((

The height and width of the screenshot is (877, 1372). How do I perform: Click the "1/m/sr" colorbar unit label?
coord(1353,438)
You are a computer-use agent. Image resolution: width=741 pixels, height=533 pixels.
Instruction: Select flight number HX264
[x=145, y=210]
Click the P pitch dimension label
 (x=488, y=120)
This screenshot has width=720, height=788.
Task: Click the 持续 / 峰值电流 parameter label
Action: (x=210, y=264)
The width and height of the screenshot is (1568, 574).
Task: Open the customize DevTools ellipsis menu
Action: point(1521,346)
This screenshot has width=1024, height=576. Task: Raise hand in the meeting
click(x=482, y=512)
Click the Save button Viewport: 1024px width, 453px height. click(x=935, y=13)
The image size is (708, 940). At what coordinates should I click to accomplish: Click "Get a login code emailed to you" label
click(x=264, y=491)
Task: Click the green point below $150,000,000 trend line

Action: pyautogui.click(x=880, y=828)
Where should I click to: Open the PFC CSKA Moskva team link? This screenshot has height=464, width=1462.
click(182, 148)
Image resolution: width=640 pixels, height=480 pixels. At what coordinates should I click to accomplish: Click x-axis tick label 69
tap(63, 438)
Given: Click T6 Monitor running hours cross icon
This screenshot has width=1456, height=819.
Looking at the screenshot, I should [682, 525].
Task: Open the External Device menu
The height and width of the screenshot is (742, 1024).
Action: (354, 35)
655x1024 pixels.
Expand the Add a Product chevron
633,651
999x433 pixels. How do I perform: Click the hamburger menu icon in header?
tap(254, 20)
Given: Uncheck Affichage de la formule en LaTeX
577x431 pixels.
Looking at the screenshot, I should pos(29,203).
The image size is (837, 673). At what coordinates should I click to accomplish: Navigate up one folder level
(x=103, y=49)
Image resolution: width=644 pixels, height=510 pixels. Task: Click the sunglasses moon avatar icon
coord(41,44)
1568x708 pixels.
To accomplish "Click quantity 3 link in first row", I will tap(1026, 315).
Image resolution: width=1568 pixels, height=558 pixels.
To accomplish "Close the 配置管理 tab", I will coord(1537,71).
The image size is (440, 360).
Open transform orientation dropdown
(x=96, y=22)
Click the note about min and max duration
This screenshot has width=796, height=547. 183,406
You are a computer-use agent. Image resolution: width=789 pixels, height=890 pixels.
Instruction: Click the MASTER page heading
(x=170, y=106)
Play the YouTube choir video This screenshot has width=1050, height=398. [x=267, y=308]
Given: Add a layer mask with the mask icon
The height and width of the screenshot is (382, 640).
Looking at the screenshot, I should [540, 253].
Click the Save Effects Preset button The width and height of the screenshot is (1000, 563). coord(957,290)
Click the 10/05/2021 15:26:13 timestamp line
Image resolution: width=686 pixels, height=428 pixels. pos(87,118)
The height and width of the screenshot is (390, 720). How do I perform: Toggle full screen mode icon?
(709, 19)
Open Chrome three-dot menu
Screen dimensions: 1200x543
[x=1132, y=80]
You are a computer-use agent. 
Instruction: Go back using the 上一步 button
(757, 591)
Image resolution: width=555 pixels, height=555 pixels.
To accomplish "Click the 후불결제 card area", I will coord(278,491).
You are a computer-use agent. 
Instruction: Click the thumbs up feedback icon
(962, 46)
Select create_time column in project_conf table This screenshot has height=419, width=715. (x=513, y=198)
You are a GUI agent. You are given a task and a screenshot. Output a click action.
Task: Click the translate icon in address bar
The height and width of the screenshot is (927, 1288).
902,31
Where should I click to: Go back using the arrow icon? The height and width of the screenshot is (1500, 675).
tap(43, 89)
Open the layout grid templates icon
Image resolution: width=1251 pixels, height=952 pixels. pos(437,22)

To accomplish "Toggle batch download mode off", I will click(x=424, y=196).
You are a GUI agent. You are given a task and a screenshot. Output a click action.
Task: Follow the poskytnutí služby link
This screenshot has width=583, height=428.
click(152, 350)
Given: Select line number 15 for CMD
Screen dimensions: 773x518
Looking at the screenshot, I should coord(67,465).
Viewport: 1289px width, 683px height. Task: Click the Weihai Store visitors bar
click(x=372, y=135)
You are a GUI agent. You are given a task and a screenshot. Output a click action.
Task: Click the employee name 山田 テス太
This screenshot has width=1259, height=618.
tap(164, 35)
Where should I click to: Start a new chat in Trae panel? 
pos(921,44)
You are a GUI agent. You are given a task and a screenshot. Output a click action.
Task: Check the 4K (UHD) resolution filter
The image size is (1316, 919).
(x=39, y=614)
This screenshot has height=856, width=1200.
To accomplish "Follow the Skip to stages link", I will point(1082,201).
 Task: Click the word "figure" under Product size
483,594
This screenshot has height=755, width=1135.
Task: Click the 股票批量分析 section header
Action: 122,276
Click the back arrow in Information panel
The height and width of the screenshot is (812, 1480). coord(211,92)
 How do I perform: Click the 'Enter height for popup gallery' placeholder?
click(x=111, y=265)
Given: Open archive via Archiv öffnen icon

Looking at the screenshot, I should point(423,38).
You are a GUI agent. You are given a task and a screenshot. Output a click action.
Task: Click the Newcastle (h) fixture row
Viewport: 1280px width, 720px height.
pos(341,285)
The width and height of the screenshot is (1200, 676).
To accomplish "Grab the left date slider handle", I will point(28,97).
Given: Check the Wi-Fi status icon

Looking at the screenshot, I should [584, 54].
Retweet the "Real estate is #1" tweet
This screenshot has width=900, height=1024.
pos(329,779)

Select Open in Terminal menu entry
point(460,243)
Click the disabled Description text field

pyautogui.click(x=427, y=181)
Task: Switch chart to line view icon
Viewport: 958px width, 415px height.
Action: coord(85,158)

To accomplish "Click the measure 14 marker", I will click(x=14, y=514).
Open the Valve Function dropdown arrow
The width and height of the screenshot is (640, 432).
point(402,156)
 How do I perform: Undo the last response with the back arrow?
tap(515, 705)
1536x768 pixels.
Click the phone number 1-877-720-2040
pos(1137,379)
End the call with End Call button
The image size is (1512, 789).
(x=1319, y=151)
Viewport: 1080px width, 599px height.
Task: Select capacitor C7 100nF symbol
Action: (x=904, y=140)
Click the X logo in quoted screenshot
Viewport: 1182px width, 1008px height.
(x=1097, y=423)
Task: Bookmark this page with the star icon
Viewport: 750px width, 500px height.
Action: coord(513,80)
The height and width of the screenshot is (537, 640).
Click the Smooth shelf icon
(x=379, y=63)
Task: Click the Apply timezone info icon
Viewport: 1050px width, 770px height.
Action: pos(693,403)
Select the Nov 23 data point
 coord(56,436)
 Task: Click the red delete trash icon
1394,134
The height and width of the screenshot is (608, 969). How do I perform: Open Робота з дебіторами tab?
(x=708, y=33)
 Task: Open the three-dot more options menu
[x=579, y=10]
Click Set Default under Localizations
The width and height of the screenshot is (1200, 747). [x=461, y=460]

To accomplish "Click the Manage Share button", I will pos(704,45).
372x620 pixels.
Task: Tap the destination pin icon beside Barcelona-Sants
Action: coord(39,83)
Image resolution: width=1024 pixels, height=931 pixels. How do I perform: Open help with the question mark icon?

))

● **Brief**:
In the data above, find the line that contains "The height and width of the screenshot is (382, 640)." and the line that contains "Task: Click the translate icon in address bar". Repeat exactly those lines and every line between them, and only those.

● **Response**:
The height and width of the screenshot is (382, 640).
Looking at the screenshot, I should [540, 253].
Click the Save Effects Preset button The width and height of the screenshot is (1000, 563). coord(957,290)
Click the 10/05/2021 15:26:13 timestamp line
Image resolution: width=686 pixels, height=428 pixels. pos(87,118)
The height and width of the screenshot is (390, 720). How do I perform: Toggle full screen mode icon?
(709, 19)
Open Chrome three-dot menu
Screen dimensions: 1200x543
[x=1132, y=80]
You are a computer-use agent. 
Instruction: Go back using the 上一步 button
(757, 591)
Image resolution: width=555 pixels, height=555 pixels.
To accomplish "Click the 후불결제 card area", I will coord(278,491).
You are a computer-use agent. 
Instruction: Click the thumbs up feedback icon
(962, 46)
Select create_time column in project_conf table This screenshot has height=419, width=715. (x=513, y=198)
You are a GUI agent. You are given a task and a screenshot. Output a click action.
Task: Click the translate icon in address bar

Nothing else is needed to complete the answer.